1066: What Really Happened

When Edward the Confessor died, he supposedly made a deathbed statement committing his kingdom into the care of Harold Godwinson. As the most powerful man in England after the king, he was a natural choice. Whether Edward actually made that statement or not, the witenagemot, the group of wise men who counseled the king, approved Harold as king. He was crowned on the same day Edward was buried.

When word reached Duke William of Normandy across the English Channel, the response was understandably extreme: William not only claimed that Edward had named him his heir years earlier, but supposedly Harold himself had sworn on a saint's relics two years earlier to recognize William as king of England after Edward. (More detail can be found in yesterday's post.)
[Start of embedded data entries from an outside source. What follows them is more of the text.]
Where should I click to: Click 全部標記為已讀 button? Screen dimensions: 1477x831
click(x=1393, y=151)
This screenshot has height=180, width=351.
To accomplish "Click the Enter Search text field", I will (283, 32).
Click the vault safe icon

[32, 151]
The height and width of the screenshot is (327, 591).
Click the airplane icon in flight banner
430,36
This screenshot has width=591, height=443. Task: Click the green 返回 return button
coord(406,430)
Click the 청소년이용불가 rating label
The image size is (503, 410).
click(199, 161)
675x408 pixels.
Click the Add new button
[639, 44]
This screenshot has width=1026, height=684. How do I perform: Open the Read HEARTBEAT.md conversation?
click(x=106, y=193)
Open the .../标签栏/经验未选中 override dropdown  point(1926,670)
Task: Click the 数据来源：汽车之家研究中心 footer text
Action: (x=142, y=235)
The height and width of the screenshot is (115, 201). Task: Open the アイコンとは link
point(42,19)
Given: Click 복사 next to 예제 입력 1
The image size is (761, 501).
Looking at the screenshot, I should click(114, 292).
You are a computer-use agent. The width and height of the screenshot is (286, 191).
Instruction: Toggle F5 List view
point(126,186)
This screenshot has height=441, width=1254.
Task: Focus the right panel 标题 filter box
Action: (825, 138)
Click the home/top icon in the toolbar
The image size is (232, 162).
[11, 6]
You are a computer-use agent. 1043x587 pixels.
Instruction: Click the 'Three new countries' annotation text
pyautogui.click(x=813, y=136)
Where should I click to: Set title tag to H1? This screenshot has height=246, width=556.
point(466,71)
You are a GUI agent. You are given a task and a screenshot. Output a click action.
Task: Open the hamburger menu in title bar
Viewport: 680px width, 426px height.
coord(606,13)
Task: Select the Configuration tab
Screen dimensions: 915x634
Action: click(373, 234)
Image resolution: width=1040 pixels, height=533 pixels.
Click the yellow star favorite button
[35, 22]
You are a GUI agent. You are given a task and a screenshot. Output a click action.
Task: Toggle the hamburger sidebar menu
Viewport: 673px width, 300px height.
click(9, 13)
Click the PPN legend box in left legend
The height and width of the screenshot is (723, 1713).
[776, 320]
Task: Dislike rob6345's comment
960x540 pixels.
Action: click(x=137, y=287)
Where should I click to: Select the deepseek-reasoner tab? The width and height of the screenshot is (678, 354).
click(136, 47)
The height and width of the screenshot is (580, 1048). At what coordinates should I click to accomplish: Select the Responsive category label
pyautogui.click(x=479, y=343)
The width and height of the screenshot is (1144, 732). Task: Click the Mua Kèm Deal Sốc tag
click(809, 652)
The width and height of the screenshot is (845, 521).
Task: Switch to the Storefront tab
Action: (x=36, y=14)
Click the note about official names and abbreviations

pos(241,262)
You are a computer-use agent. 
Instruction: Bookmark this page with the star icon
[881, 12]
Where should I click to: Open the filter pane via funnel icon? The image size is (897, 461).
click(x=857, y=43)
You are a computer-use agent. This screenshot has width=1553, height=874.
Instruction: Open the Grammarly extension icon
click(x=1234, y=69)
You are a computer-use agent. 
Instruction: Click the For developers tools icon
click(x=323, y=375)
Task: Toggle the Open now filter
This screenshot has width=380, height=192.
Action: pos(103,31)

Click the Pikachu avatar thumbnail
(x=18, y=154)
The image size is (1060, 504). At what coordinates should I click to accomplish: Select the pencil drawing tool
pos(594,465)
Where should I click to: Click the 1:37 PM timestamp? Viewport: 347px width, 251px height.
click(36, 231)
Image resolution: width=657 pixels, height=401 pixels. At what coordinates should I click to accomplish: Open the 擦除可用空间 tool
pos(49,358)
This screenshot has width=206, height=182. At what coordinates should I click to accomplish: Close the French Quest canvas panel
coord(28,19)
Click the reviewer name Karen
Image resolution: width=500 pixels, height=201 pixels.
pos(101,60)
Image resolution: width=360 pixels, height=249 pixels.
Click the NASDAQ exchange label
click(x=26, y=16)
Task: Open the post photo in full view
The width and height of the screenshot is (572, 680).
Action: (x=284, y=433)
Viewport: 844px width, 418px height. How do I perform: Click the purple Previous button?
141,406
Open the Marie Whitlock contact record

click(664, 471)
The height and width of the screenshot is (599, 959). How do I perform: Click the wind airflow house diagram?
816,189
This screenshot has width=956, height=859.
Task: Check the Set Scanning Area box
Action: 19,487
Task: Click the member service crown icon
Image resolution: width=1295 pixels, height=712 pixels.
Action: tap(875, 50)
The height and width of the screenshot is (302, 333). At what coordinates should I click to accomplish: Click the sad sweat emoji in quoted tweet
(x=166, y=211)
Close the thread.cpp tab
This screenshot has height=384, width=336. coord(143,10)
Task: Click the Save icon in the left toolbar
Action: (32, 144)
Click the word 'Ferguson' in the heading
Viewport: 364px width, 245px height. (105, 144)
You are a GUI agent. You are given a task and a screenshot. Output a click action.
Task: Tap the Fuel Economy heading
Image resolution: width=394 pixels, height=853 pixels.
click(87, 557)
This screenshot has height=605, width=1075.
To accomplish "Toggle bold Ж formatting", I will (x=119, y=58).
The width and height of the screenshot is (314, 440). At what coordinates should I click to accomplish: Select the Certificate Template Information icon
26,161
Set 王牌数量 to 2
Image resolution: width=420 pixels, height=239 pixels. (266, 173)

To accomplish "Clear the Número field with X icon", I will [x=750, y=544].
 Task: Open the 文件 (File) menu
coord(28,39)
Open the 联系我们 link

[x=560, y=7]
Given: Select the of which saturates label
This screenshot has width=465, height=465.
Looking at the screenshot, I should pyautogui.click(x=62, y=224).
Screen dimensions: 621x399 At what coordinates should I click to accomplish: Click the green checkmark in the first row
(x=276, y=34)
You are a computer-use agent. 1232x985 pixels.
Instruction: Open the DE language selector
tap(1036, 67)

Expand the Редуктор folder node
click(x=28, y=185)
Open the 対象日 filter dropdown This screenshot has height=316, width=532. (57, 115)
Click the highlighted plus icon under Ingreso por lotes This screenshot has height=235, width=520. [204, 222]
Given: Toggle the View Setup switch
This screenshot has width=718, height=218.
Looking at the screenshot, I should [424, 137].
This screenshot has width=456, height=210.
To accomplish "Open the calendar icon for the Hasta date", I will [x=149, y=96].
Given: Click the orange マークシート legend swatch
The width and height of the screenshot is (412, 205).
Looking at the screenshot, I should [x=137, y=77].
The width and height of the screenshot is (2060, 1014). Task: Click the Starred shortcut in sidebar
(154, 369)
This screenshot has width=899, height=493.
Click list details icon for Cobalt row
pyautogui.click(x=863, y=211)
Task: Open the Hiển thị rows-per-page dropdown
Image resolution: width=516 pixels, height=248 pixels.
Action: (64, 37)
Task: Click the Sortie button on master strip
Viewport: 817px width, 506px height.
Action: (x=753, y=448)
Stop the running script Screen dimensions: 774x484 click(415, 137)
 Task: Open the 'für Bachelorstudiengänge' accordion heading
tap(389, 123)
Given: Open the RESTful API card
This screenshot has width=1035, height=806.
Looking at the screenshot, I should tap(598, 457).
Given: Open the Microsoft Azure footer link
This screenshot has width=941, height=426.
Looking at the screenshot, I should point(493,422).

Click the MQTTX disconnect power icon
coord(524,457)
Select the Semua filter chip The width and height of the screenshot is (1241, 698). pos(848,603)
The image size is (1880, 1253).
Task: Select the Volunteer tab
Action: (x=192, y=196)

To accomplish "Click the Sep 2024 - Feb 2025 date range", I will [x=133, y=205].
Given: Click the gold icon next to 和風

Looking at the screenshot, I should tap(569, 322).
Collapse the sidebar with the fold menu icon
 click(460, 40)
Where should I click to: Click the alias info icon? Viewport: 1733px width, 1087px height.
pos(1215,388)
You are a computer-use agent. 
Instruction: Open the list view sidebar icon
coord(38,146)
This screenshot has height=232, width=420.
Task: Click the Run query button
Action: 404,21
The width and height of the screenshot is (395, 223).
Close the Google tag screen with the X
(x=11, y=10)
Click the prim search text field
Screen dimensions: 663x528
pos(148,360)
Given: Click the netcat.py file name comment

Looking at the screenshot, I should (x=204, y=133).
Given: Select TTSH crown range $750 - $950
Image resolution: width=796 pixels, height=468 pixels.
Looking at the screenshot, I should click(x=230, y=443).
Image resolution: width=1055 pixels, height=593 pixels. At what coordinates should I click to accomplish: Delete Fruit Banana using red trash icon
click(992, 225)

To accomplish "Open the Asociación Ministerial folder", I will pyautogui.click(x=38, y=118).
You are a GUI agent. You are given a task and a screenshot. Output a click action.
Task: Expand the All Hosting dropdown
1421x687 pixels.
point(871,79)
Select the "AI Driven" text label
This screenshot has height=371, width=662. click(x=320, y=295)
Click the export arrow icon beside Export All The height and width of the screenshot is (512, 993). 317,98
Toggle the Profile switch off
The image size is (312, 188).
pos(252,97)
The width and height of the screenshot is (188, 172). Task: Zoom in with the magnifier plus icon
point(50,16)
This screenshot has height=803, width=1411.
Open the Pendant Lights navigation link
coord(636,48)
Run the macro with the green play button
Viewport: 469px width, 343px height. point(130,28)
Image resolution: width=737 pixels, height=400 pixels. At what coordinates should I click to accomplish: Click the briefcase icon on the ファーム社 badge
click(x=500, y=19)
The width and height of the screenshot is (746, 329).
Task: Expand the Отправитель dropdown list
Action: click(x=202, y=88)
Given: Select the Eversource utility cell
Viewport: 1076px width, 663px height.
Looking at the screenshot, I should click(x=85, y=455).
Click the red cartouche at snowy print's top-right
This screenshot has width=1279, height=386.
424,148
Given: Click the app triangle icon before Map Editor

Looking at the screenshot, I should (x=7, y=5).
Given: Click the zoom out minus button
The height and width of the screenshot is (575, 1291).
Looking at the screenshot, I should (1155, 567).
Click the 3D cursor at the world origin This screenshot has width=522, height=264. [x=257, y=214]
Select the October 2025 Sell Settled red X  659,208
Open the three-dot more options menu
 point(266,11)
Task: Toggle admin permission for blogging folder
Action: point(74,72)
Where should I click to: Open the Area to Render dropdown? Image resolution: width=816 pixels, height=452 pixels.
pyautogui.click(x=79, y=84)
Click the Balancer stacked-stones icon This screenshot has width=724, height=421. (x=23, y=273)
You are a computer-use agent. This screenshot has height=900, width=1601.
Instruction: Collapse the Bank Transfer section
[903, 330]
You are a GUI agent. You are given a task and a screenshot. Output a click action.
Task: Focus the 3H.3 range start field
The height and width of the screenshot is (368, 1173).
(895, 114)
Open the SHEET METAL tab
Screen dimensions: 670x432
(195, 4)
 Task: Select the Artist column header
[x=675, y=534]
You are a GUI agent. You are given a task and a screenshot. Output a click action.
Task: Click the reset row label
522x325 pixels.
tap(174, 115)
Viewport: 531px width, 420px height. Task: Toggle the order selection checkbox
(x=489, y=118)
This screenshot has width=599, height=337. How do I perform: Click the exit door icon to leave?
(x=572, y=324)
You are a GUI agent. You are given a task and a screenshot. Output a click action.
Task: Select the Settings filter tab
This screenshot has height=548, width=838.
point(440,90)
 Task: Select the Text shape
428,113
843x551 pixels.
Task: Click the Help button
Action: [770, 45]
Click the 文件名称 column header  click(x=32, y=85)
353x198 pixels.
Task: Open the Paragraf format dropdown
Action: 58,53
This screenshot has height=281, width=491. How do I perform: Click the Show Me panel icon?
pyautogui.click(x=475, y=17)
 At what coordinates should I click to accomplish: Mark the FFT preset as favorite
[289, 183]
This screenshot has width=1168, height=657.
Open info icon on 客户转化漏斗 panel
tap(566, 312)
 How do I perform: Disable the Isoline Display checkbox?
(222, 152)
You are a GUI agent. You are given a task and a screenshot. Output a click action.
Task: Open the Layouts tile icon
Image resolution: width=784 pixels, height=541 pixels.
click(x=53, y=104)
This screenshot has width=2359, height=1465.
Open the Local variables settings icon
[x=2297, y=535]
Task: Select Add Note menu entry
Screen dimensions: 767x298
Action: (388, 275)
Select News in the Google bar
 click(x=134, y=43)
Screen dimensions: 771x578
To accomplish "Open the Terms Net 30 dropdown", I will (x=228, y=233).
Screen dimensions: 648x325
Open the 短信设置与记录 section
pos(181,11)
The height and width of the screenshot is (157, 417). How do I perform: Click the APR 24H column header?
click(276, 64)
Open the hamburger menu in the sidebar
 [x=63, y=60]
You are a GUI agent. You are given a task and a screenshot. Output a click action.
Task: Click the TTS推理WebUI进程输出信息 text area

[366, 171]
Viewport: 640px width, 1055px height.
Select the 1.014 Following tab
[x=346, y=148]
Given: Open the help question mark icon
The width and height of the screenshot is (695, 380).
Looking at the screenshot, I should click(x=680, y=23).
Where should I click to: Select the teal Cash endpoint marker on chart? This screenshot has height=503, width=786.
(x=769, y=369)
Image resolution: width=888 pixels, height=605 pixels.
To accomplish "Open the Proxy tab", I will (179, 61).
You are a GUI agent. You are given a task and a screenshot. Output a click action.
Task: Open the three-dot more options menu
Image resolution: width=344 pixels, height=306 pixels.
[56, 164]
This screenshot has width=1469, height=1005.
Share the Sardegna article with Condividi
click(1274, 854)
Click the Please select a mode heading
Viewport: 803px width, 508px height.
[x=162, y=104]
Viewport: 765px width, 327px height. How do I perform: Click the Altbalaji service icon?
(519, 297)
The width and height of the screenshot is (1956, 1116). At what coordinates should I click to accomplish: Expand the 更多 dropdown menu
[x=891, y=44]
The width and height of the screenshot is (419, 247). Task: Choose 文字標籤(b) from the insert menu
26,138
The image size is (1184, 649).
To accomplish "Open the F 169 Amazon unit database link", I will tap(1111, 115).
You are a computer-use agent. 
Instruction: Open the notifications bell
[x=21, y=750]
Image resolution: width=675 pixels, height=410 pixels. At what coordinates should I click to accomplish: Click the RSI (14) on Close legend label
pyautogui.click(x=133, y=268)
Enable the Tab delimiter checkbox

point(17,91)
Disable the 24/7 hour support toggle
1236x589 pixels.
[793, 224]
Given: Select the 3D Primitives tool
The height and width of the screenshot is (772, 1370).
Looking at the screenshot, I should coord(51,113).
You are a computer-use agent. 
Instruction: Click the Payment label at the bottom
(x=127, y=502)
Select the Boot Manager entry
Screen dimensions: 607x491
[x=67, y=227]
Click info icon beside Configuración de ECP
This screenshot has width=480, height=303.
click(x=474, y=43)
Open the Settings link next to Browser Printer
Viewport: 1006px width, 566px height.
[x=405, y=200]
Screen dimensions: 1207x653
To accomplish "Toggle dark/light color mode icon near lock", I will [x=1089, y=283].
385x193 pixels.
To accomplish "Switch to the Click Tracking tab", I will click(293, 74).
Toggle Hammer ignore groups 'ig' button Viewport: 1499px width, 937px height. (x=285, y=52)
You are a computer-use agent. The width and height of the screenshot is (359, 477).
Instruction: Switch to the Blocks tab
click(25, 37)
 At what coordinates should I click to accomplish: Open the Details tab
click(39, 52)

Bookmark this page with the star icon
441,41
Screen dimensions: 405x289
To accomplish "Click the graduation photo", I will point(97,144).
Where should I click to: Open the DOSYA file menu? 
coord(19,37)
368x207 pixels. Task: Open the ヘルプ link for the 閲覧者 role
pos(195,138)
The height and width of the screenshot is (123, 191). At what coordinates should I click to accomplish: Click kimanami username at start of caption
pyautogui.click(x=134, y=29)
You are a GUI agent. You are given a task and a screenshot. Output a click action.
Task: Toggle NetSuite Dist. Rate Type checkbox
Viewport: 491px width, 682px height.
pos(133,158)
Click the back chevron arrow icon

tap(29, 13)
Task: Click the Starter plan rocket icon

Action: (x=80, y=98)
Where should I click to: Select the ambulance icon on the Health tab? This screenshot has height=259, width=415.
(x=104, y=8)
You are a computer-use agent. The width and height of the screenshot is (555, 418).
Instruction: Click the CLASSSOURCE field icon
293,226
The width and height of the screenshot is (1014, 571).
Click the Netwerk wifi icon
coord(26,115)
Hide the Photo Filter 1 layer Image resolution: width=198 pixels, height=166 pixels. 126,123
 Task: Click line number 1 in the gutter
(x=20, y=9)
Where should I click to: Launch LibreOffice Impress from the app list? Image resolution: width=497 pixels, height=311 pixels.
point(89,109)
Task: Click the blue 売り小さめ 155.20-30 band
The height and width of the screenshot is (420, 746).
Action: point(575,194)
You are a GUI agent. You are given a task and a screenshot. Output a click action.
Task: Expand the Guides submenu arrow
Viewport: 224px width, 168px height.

William was incensed. The report that Harold had broken a vow made on holy relics was so significant that it enabled William to procure the pope's blessing to depose Harold and take the throne. (Of course, William might have had help: Pope Alexander II was a former student of Lanfranc, who had been first an enemy and then a supporter of William and was not above exercising his influence on his former pupils.) The fact that William's army marched under a papal banner and blessing would have had a demoralizing effect on Harold's forces.

Worse than the psychological effect, however, would have been physical exhaustion. The stories we hear in our grade-school history books about 1066 leave out a third party: Harald Hardrada.

Harald Hardrada, King of Denmark and Norway, also believed he had a claim to England, since Danes had ruled it in times past. Harald landed in the north of England in September of 1066 with 300 longships, 15,000 men, and King Harold's brother, Tostig. On September 20 he defeated the first English forces he encountered. King Harold, however, met Harald five days later at the Battle of Stamford Bridge. Once Harold's forces managed to cross the bridge, he killed Harald and Tostig and defeated the army so soundly that only 24 ships survived to flee back to Denmark. This was not an easy battle, however, and the standoff at Stamford Bridge alone supposedly cost Harold about 20 of his best warriors and closest companions.

...and while Harold's army was recovering from their hard-won battle, the message arrived that William's fleet had arrived at Hastings, 300 miles away. The army (not recovered from their battle) had to march quickly south and meet William's fresh forces who had had plenty of time to prepare their defenses and pick the battle site. Who knows what would have happened if Harold's forces had been able to meet William's while at full strength? The years following the Battle of Hastings in 1066 are well-known, but history books too often leave out the crucial three weeks prior to the battle, when Harold and his English army performed herculean tasks to defend their shores.